* **Task item**: Begin at the line where "Where should I" appears and reproduce exactly every line through the end of the data below, both included, skipping pictures.

(Dataset items)
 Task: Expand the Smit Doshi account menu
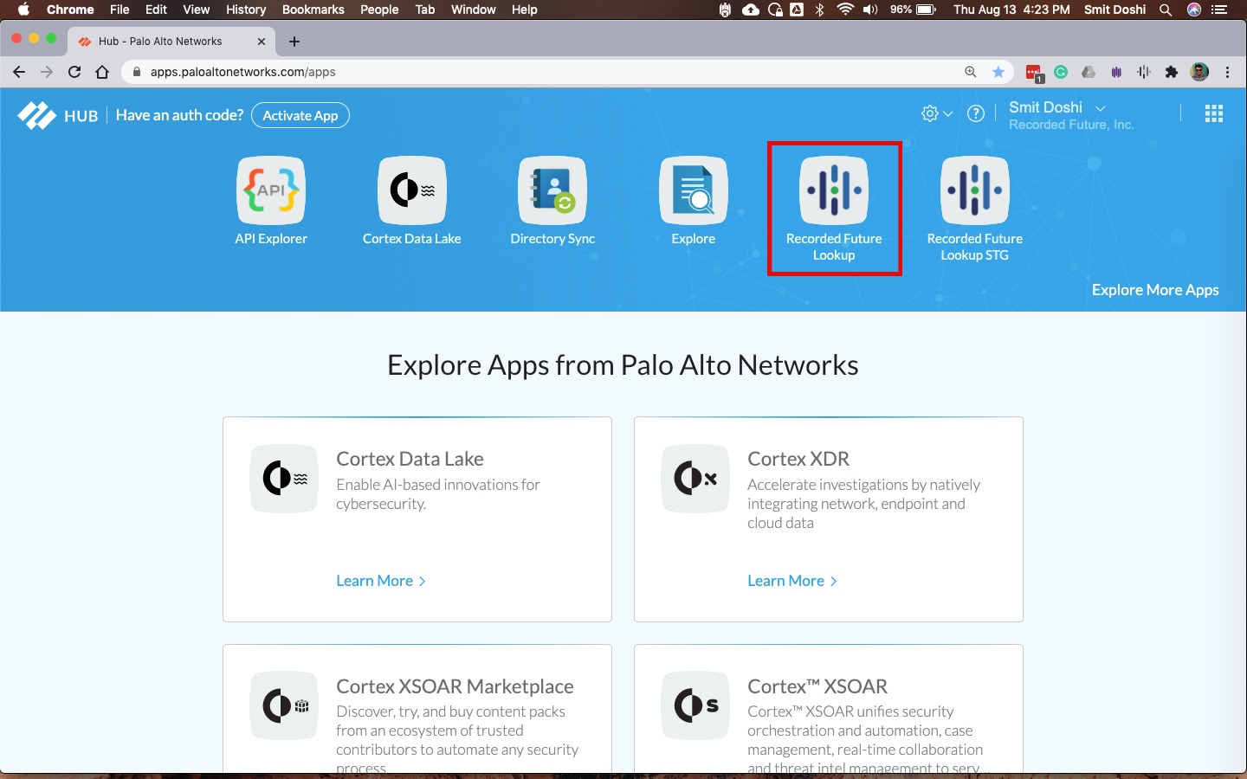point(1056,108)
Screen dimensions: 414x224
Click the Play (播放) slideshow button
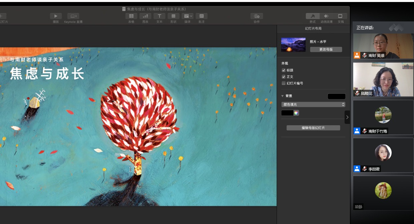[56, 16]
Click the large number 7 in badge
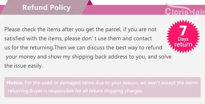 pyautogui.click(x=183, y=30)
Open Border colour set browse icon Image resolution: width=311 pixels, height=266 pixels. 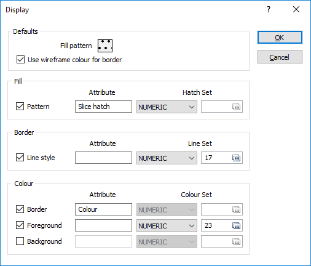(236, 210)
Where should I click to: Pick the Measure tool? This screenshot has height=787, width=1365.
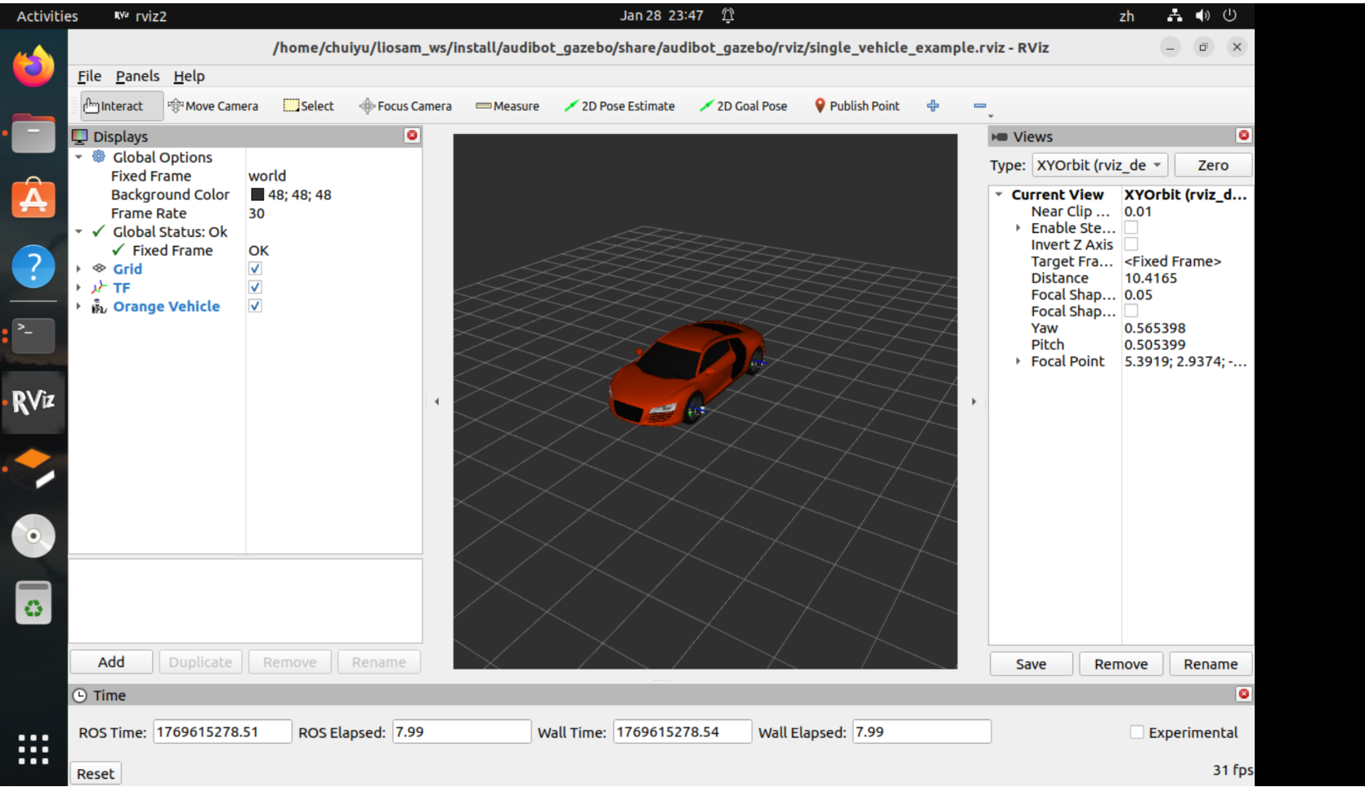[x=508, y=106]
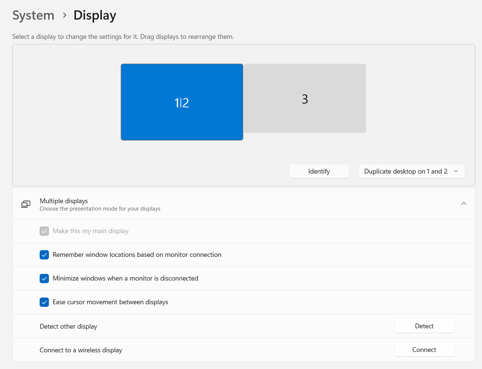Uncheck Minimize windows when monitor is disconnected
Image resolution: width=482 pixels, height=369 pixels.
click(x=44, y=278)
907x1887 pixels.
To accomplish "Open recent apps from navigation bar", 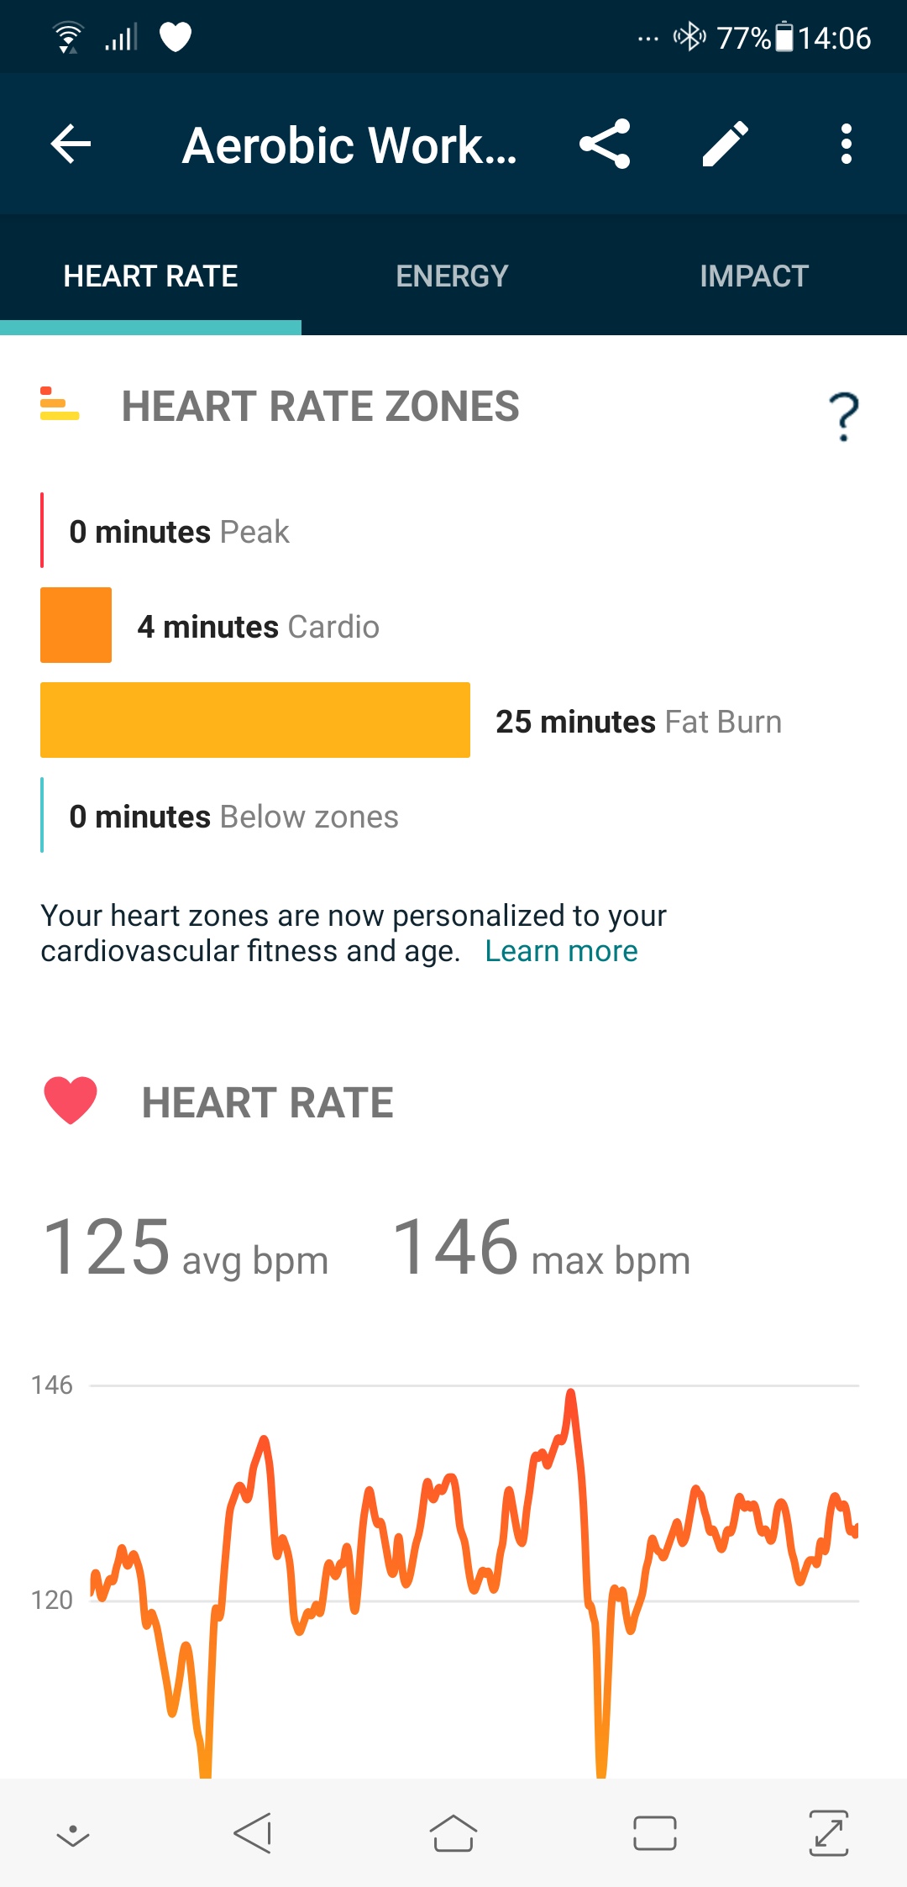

* **Response below**:
Where should I click to: Pick the Measure tool? This screenshot has height=787, width=1365.
[x=508, y=106]
Uncheck Minimize windows when monitor is disconnected
Image resolution: width=482 pixels, height=369 pixels.
click(x=44, y=278)
907x1887 pixels.
To accomplish "Open recent apps from navigation bar", 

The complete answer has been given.